GEREKÇE : Dava, YİDK kararlarının iptali ve hükümsüzlük istemine ilişkindir.
İnceleme, 6100 sayılı HMK’nın 355. madde hükmü uyarınca istinaf dilekçesinde belirtilen sebeplerle sınırlı olarak ve kamu düzenine aykırı hususların olup olmadığı gözetilerek yapılmıştır.
Dosya kapsamı, mevcut delil durumu ve ileri sürülen istinaf sebepleri dikkate alındığında mahkemenin vakıa ve hukuki değerlendirmesinde usul ve esas yönünden yasaya aykırılık bulunmadığı ve “…” ibaresinin dava konusu sınıf 11’deki “Sıhhi tesisat ürünleri: musluklar, duş takımları, klozet iç takımları, banyo-duş kabinleri, küvetler, klozetler, evyeler, lavabolar, musluklar için contalar, salmastralar (musluk iç takımı)” malları bakımından zayıf olduğu, davalının başvuru markasının başında yer alan “…-” harfi ile davacı markaları karşısında yeterli ayırt ediciliği sağladığı, esasen davacının iddialarının aksine davalının, dava konusu başvuru markası ile “…” harfi içeren ve 11. sınıfta tescilli 2013/22664 ve 2013/79043 sayılı markaları ile seri marka oluşturmaya çalıştığı, dolayısıyla taraf markaları arasında iltibas tehlikesinin bulunmadığı gerekçesiyle mahkemece yazılı şekilde hüküm kurulmasında bir isabetsizliğin olmadığı anlaşılmakla, davacı vekilinin istinaf başvurusunun esas yönünden reddine dair hüküm kurmak gerekmiştir.

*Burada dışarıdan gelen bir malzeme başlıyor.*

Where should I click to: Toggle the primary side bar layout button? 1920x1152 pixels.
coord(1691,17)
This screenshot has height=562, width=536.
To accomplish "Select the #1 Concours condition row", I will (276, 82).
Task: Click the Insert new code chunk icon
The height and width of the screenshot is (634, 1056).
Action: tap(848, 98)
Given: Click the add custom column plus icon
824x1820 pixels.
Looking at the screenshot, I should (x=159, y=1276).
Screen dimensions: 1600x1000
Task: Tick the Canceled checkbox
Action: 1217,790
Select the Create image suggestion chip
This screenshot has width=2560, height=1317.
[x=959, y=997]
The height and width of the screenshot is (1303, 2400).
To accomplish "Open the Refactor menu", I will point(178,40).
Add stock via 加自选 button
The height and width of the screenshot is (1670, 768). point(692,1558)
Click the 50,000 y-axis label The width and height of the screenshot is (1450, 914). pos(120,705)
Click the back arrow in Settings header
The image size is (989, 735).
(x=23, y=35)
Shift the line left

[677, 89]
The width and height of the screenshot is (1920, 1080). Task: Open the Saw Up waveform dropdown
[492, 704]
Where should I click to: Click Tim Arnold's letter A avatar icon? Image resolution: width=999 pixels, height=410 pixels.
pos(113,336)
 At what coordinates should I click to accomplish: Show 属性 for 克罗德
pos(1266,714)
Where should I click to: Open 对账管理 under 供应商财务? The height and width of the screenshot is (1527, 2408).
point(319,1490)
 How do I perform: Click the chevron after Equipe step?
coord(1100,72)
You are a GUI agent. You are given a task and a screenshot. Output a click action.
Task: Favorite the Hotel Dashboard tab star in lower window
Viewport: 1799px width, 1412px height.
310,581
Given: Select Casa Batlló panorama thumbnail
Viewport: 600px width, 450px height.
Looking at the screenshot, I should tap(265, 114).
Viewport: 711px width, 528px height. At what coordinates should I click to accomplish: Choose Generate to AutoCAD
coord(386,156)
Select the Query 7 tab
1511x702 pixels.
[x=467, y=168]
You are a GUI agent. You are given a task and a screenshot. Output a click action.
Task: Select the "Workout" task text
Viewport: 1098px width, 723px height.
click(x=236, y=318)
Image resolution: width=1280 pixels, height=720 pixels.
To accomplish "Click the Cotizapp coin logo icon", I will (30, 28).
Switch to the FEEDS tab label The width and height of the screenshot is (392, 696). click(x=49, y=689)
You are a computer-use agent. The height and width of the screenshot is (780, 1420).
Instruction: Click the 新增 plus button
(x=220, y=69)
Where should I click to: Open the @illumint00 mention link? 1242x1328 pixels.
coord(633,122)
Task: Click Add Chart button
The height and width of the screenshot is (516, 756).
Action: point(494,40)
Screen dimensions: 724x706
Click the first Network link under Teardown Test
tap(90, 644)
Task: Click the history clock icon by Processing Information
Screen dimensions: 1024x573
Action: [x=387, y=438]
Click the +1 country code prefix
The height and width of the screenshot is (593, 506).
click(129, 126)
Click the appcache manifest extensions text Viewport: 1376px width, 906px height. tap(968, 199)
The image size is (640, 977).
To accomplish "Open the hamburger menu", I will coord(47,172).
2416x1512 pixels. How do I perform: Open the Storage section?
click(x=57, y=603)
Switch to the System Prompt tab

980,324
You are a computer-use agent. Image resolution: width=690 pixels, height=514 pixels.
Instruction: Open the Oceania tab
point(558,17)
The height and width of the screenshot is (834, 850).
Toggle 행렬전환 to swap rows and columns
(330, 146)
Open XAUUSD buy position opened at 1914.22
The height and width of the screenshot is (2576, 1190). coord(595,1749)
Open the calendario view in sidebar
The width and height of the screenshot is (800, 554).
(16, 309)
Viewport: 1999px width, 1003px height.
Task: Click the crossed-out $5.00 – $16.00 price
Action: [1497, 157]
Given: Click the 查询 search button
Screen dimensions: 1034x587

HÜKÜM : Gerekçesi yukarıda belirtildiği üzere;
1-Davacı vekilinin istinaf başvurusunun HMK’nın 353/1-b.1 maddesi gereğince ESASTAN REDDİNE,
2-Harçlar Kanunu uyarınca alınması gereken 269,85-TL maktu istinaf karar ve ilam harcından, davacı tarafından istinaf başvurusunda yatırılan 59,30-TL istinaf karar ve ilam harcının mahsubu ile kalan 210,55-TL bakiye harcın davacıdan tahsili ile Hazineye irat kaydına,
3-İstinaf aşamasında davacı tarafından yapılan yargılama giderlerinin kendi uhdesinde bırakılmasına,
4-İstinaf aşamasında duruşma açılmadığından taraflar lehine vekalet ücreti takdirine yer olmadığına,
Dair, Dosya üzerinde yapılan inceleme sonucunda oy birliği ile 19/12/2023 tarihinde HMK 361. maddesi uyarınca kararın tebliğinden itibaren iki hafta içerisinde TEMYİZ yolu açık olmak üzere karar verildi.
GEREKÇELİ KARARIN YAZILDIĞI TARİH : 19/12/2023
Başkan
Üye
Üye
Katip
Bu belge 5070 sayılı Yasa hükümlerine göre elektronik olarak imzalanmıştır.